━━━ Recorded data ━━━
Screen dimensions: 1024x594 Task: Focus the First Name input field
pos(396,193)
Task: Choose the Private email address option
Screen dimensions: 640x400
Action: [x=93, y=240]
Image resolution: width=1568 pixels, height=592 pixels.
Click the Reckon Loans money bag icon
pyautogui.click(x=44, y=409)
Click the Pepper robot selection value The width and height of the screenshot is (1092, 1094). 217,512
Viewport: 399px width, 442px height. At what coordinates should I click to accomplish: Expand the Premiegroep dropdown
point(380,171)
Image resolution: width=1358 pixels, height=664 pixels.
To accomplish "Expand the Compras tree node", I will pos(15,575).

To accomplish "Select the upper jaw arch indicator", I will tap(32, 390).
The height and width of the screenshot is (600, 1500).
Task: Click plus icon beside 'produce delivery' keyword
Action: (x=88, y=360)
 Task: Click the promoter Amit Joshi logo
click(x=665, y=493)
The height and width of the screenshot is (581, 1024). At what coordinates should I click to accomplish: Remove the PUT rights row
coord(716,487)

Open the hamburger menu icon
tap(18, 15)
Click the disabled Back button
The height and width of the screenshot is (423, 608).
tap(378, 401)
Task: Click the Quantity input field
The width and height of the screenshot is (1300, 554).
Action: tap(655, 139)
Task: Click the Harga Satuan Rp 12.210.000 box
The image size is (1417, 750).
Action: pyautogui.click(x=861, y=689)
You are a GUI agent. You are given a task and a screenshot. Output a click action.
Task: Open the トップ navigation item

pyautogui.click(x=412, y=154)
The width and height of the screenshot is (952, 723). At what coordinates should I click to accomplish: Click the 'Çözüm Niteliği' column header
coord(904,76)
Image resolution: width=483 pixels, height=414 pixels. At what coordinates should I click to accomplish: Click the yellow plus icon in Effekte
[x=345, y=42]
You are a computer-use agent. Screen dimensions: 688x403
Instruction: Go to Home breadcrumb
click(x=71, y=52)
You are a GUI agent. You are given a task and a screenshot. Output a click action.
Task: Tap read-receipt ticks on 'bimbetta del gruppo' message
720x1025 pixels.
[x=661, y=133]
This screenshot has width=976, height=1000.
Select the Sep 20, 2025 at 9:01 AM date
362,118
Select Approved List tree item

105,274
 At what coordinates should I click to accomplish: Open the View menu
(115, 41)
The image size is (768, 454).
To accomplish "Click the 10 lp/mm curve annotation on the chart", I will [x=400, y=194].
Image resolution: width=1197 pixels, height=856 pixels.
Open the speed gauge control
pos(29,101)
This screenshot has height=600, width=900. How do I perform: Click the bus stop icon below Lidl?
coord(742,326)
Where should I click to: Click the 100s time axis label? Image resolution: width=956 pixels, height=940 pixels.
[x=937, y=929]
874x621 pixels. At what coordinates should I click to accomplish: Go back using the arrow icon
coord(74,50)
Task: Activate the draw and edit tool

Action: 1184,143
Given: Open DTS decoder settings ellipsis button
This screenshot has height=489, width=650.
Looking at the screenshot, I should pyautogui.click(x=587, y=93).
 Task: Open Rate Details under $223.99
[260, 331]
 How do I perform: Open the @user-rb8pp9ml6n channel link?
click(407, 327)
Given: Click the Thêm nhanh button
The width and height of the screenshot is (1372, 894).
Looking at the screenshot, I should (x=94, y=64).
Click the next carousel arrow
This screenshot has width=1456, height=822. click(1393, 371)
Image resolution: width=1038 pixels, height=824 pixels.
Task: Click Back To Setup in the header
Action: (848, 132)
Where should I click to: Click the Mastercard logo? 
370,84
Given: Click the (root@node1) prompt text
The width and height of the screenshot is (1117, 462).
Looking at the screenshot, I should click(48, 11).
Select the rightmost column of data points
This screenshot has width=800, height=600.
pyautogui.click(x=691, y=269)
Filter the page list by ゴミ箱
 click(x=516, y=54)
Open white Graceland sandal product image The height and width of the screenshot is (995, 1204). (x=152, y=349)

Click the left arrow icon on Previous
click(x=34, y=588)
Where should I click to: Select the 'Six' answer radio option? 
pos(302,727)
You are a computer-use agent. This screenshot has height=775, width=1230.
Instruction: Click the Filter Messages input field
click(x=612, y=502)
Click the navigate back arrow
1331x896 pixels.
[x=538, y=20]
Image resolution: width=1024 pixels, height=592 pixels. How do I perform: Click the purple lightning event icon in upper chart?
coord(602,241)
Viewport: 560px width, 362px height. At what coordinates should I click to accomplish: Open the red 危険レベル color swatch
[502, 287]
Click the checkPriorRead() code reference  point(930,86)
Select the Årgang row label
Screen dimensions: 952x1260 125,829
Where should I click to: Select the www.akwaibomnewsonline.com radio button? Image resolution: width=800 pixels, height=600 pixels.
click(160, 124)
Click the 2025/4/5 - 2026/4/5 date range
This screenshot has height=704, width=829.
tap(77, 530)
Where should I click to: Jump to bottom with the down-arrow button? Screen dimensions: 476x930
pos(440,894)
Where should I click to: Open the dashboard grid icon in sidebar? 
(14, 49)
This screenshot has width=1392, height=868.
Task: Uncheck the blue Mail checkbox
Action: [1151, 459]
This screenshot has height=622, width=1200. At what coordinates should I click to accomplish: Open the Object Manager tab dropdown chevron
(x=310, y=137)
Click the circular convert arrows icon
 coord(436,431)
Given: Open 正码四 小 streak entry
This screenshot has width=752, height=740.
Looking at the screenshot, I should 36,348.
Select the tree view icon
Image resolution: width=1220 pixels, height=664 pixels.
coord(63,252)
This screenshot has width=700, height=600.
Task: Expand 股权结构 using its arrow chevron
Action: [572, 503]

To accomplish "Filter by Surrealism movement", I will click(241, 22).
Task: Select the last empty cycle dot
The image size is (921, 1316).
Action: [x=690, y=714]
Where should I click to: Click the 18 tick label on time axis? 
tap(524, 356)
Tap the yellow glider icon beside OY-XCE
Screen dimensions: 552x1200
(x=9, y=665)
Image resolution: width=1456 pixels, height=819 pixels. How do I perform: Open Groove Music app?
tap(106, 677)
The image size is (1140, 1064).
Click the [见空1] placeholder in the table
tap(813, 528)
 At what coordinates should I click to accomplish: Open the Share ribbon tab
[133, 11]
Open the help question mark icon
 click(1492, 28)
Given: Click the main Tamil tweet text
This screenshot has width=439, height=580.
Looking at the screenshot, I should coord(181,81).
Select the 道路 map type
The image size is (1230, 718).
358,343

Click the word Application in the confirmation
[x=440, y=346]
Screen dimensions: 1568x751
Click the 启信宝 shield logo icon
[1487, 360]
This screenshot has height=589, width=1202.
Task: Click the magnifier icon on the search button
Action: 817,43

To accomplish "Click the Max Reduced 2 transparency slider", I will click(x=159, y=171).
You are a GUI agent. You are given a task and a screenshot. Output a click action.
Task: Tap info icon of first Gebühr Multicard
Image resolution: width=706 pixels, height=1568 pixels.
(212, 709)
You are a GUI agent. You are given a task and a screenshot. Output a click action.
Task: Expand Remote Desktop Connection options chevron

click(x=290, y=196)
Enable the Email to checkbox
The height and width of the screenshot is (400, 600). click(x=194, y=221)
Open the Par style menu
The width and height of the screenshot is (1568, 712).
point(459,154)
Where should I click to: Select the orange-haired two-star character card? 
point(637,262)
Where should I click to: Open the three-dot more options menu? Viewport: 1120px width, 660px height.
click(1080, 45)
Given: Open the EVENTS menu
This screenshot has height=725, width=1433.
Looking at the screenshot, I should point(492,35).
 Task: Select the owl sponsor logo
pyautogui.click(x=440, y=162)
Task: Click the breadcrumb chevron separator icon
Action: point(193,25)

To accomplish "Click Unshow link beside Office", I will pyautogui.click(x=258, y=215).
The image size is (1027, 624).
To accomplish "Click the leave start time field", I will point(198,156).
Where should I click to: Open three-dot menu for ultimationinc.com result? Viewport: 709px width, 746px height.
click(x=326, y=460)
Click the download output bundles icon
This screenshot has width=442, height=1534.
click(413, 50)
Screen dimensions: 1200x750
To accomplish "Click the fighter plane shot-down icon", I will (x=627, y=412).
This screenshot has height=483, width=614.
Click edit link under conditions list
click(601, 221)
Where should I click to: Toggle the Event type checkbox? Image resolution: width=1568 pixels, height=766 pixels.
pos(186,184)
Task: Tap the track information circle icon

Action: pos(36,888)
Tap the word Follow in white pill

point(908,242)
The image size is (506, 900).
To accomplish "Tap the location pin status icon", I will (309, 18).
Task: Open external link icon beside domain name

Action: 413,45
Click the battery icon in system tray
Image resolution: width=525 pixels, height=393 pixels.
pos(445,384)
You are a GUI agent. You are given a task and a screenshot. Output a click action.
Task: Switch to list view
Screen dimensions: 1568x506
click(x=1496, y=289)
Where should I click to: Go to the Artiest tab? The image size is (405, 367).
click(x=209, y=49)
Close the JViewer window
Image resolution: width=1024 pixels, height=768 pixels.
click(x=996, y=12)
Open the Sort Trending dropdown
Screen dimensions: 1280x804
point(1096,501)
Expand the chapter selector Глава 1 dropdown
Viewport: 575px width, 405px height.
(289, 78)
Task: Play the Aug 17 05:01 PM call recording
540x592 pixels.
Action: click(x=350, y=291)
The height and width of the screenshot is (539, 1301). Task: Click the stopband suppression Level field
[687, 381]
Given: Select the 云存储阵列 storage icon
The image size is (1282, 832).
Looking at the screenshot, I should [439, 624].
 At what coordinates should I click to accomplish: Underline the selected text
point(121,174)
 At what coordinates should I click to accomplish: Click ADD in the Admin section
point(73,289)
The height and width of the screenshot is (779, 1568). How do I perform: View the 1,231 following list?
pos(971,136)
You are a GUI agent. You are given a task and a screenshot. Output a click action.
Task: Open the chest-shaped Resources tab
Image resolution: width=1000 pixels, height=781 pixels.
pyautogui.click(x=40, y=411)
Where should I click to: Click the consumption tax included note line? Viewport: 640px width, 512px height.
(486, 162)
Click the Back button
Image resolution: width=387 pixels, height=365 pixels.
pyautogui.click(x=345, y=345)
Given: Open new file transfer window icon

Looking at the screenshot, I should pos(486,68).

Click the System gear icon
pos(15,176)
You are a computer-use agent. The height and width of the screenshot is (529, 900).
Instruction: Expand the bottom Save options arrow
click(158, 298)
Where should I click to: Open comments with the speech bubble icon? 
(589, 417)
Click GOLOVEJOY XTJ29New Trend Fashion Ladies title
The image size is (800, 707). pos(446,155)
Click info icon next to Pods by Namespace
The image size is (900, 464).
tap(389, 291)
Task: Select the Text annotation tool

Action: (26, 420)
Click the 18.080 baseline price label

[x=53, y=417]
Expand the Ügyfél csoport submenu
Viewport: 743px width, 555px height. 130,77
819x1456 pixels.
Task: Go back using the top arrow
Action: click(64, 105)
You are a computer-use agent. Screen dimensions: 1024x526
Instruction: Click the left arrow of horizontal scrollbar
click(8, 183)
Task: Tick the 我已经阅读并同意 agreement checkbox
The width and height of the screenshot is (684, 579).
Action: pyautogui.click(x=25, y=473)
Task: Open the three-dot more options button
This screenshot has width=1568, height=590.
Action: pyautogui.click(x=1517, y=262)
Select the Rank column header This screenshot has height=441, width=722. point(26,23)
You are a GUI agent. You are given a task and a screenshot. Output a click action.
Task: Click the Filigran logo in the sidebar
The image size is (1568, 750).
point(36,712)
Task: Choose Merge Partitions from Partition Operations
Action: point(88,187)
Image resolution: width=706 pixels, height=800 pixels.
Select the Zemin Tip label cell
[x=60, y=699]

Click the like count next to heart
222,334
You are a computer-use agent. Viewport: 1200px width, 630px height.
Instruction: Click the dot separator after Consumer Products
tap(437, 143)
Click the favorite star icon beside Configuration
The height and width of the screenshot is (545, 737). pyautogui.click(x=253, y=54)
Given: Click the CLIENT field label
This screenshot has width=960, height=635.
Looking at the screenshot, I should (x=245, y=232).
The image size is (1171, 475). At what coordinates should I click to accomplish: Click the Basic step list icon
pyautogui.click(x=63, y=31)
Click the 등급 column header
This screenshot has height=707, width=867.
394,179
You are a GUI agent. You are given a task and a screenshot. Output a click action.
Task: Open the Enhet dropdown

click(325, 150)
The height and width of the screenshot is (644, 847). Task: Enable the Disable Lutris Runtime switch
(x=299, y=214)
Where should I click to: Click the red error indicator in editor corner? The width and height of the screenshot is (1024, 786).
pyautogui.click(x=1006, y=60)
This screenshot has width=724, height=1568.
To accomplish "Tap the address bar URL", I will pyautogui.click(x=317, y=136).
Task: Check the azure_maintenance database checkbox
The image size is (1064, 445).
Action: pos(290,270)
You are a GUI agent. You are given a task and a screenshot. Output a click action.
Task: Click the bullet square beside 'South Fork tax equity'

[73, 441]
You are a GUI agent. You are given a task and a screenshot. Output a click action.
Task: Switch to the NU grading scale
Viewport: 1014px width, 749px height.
━━━
Show the lines of the listing above with "address".

Task: Choose the Private email address option
To accomplish "Tap the address bar URL", I will pyautogui.click(x=317, y=136).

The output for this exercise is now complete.